| ACTIVITY |
List every national legislature that the passage about the opening of parliaments below names.

| PASSAGE TO READ |
In the Netherlands a similar ceremony is held on the third Tuesday in September, which is called Prinsjesdag in the Netherlands. Article 65 of the constitution states that "A statement of the policy to be pursued by the Government is given by or on behalf of the King before a joint session of the two Houses of the States General that is held every year on the third Tuesday in September or on such earlier date as may be prescribed by Act of Parliament." In Norway, the King is required by Article 74 of the constitution to preside over the opening of the Storting after it had been declared to be legally constituted by the president of the Storting. After he delivers the Speech from the Throne, outlining the government's policies for the coming year, a member of the government reads the Report on the State of the Realm, an account of the government's achievements of the past year.

In Sweden a similar ceremony as the British was held until 1974, when the constitution was changed. The old opening of state was in Sweden called Riksdagens högtidliga öppnande ("The solemn opening of the Riksdag") and was, as the British, full of symbolism. After the abolition of the old state opening, the opening is now held in the Riksdag but in the presence of the monarch and his family. It is still the King who officially opens the parliament. After the opening of parliament the King gives a speech followed by the Prime Minister's declaration of government.

In Israel, a semi-annual ceremony, attended by the President, opens the winter and summer sessions of the Knesset. Though in the past he was a guest sitting in the Knesset's upper deck, the President now attends the ceremony from the speaker's podium and gives his own written address regarding the upcoming session. In the first session of each legislative period of the Knesset, the President has the duty of opening the first session himself and inaugurating the temporary Knesset speaker, and then conducting the inauguration process of all of the Knesset members.

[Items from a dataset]

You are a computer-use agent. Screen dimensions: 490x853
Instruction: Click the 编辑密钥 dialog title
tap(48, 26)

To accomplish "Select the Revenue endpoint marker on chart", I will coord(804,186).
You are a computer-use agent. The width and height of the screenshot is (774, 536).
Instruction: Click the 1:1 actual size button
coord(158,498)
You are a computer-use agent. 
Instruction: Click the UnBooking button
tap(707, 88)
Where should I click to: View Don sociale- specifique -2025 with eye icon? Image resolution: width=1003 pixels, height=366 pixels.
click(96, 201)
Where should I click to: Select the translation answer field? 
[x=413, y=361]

* * *

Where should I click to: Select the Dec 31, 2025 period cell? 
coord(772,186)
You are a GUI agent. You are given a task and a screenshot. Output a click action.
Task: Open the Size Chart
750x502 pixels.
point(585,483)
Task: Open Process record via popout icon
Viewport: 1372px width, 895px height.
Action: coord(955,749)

| RESPONSE BOX |
States General, Storting, Riksdag, Knesset